Category Archives: Aviation

The Battle of Britain (5)

Last time I mentioned the name of “Watty” Watson who was the High School’s only member of Churchill’s famous “Few” that I have discovered so far. I did find one other Old Nottinghamian who was in Fighter Command during the period of the Battle of Britain, but he did not fly the legendary Spitfire, yet another picture of which I just cannot resist:

Instead, Flying Officer Walker flew the Bristol Blenheim Mark I which was desperately pressed into service as a night fighter:

While he was at school, “Watty” had been a keen rugby player for the First XV:

He was a keen member of the Second XI at cricket:

Most of all, he loved the Officers Training Corps:

As you look at the photograph the boy on the left is “Higgs” and the boy on the right is “MacKirdy”. The three behind, left to right, are JMT Saunders, Burley and MJ Dodds, as far as we know.
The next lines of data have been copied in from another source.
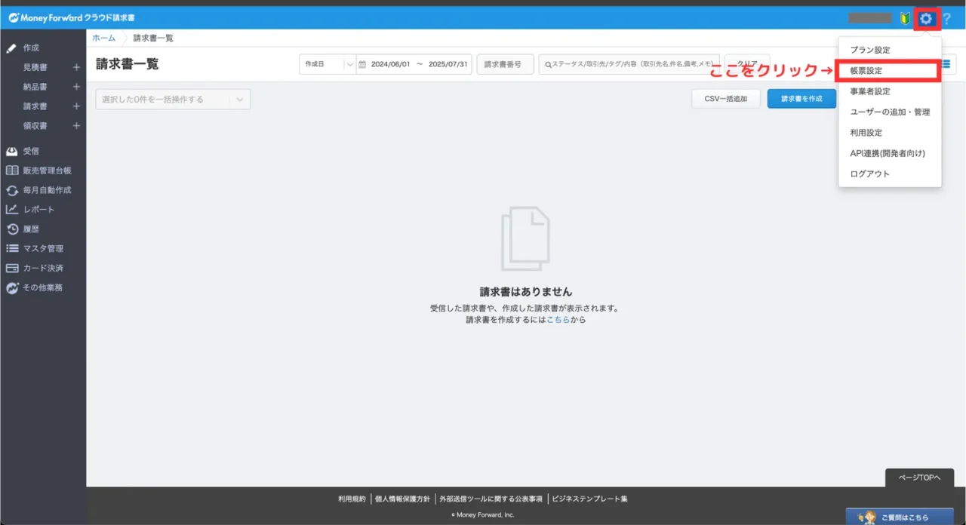
Task: Click the help question mark icon
Action: coord(947,18)
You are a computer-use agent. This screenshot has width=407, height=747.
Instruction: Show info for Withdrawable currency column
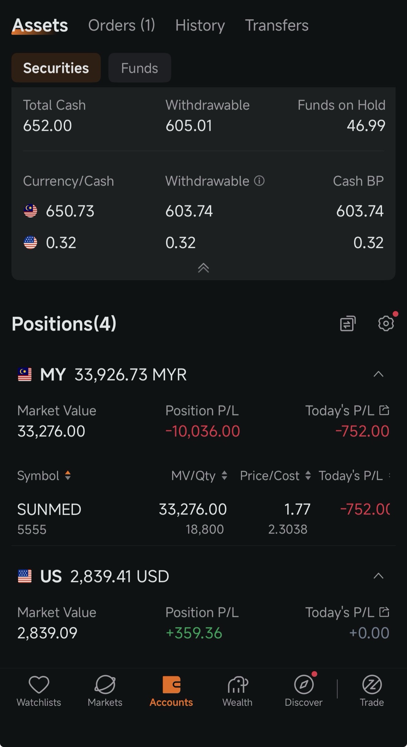(259, 181)
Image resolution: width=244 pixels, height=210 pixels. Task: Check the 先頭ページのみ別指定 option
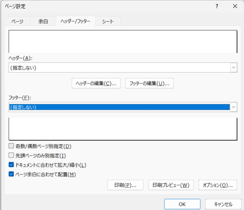click(11, 155)
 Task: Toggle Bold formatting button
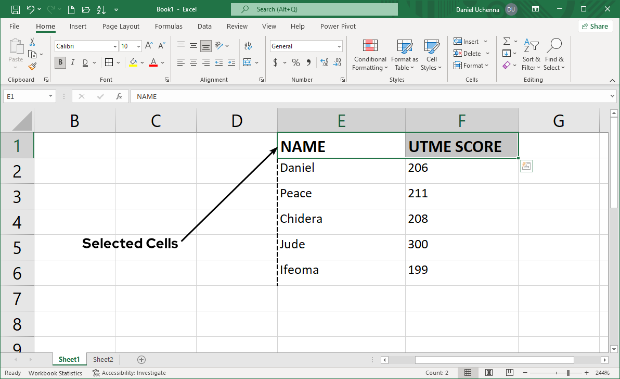pyautogui.click(x=60, y=62)
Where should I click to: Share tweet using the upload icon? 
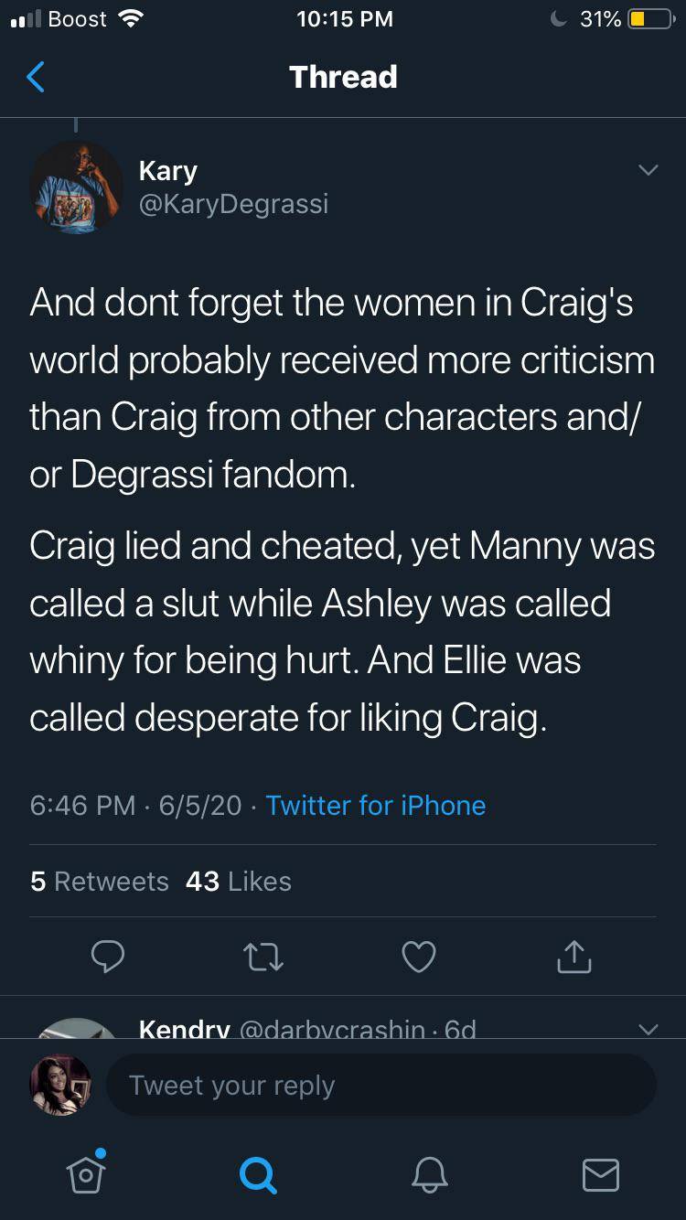[574, 957]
Eventually, “Watty” was promoted to Drum Major, every boy’s dream, having your own drum. Having your own leopard skin wasn’t bad either:

And in close up:

But if you have a big drum, then you’ve got to bang it, bang it loud and march like a maniac:

What’s that quotation?

“When I was a child, I spake as a child, I understood as a child, I thought as a child: but when I became a man, I put away childish things.”

So “Watty” gave up his drum and his leopard skin, but he was eventually given something he liked a whole lot better:

Here he is, in close up:

“Watty” gave his life for this country’s freedom on November 28th 1940. He was “Blue Two” and he was just 19 years of age.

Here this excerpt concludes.